PASSAGE SHOWN:
_ _ _ _

It is a commonplace political observation that carelessly passed legislation often has unintended – and maybe ridiculous – effects. Our newly minted local legislators seem to have neglected this important warning.

prison male inmates hair
Inmates. File Photo: GovHK.

We are all, these days, eager to secure national security. However, attempts to achieve this by jailing those convicted of national security offences for long periods have reached a curious position.

Readers will recall that – under the national security law bestowed on us by Beijing – national security offences come, like Pacific Coffee, in three sizes: small, medium and large. Those convicted must be imprisoned (there is no room for the usual alternatives; they do not mess around in Beijing) for terms ranging of up to five years; from five to ten years; or from ten years to 15 respectively – up to life behind bars.

It has already become clear that five is going to be a hot number. In the present climate nobody, or at least nobody in the Department of Justice, is going to risk classifying a national security offence as anything which could be mistaken for “trivial.” So the popular classification among prosecutors is the medium one.

_ _ _ _

EXTRACTED ENTRIES:
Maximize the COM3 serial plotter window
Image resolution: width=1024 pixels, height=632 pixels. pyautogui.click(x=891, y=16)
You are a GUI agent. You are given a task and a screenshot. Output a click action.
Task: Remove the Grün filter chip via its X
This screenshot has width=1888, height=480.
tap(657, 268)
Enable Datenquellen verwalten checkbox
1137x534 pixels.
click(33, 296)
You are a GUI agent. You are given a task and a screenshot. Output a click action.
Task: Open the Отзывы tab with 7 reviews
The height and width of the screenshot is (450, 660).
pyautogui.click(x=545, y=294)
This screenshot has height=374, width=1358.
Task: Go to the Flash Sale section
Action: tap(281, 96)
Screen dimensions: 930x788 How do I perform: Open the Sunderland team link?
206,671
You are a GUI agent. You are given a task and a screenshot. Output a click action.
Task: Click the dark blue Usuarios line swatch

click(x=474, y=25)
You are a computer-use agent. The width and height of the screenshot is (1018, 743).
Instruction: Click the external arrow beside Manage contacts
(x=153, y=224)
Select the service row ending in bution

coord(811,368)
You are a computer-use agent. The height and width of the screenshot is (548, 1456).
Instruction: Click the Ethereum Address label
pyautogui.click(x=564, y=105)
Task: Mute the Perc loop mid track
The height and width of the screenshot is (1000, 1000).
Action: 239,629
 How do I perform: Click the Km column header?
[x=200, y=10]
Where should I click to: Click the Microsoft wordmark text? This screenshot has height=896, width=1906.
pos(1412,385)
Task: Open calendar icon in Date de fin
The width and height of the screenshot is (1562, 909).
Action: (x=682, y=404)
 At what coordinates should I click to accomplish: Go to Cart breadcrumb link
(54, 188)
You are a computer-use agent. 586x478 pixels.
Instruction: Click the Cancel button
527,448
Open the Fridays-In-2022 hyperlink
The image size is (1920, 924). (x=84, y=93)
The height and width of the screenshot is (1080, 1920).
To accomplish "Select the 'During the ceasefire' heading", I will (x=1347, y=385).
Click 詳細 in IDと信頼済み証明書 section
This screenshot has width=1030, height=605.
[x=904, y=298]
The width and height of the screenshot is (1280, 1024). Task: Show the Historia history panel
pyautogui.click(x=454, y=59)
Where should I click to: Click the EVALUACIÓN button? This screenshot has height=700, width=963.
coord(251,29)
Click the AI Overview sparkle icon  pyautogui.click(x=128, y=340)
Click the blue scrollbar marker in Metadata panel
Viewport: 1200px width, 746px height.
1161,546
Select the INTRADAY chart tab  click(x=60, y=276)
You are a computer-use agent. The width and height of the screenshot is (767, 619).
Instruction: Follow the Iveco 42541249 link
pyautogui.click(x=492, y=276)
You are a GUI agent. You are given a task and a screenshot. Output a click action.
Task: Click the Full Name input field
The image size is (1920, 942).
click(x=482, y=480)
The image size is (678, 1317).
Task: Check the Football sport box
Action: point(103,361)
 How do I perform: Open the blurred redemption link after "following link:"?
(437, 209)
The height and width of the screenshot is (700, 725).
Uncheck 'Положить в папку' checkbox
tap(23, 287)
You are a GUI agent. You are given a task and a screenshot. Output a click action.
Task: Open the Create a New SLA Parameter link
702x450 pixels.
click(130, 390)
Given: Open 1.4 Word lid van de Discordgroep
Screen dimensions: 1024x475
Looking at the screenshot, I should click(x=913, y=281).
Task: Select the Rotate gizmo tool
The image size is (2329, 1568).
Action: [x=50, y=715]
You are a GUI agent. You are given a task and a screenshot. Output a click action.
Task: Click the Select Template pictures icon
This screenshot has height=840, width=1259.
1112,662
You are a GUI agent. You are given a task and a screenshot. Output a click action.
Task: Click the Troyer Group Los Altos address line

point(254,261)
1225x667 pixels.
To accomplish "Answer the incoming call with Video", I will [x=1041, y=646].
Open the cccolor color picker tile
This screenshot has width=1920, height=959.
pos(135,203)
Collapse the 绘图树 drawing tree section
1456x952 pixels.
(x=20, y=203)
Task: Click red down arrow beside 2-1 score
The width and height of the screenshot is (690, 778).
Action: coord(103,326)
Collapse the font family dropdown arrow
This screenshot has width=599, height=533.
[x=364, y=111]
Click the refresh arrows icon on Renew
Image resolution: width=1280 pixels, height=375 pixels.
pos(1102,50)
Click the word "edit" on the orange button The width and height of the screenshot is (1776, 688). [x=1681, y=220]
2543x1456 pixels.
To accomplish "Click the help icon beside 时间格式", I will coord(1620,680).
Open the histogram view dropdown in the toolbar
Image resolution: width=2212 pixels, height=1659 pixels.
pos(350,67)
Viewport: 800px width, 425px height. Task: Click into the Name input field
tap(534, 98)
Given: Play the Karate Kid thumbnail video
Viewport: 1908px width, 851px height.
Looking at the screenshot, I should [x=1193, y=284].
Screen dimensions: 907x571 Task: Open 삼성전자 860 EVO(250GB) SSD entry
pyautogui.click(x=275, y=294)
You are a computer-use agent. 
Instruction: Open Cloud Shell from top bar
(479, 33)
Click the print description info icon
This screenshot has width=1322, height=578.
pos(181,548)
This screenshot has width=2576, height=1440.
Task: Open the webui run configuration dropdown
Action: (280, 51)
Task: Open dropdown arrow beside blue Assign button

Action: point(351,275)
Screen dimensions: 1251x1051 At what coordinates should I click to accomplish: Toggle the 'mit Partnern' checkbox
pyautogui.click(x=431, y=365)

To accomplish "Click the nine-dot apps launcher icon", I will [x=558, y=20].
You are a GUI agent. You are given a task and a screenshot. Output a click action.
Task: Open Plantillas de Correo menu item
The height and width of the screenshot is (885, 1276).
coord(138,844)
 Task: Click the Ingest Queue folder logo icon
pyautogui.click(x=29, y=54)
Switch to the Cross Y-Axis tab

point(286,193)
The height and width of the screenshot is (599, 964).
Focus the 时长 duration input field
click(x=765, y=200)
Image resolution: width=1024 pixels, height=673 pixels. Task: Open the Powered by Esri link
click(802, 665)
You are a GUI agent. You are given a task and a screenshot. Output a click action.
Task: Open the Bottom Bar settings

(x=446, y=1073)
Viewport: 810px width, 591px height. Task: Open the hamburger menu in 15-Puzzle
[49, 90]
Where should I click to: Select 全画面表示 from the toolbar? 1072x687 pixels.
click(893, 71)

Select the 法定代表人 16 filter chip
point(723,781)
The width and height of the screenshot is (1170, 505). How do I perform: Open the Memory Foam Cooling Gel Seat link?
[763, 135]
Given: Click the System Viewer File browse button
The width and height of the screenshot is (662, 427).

_ _ _ _

TASK INSTRUCTIONS:
**A)** Can you reproduce the part of the column on national security sentencing that opens with the words containing "Readers will recall" and closes with "the medium one."?
**B)** What sizes does the column on national security sentencing say national security offences come in?
Answer from the column on national security sentencing alone.

SET OF ANSWERS:
**A)**
Readers will recall that – under the national security law bestowed on us by Beijing – national security offences come, like Pacific Coffee, in three sizes: small, medium and large. Those convicted must be imprisoned (there is no room for the usual alternatives; they do not mess around in Beijing) for terms ranging of up to five years; from five to ten years; or from ten years to 15 respectively – up to life behind bars.

It has already become clear that five is going to be a hot number. In the present climate nobody, or at least nobody in the Department of Justice, is going to risk classifying a national security offence as anything which could be mistaken for “trivial.” So the popular classification among prosecutors is the medium one.

**B)** Small, medium and large.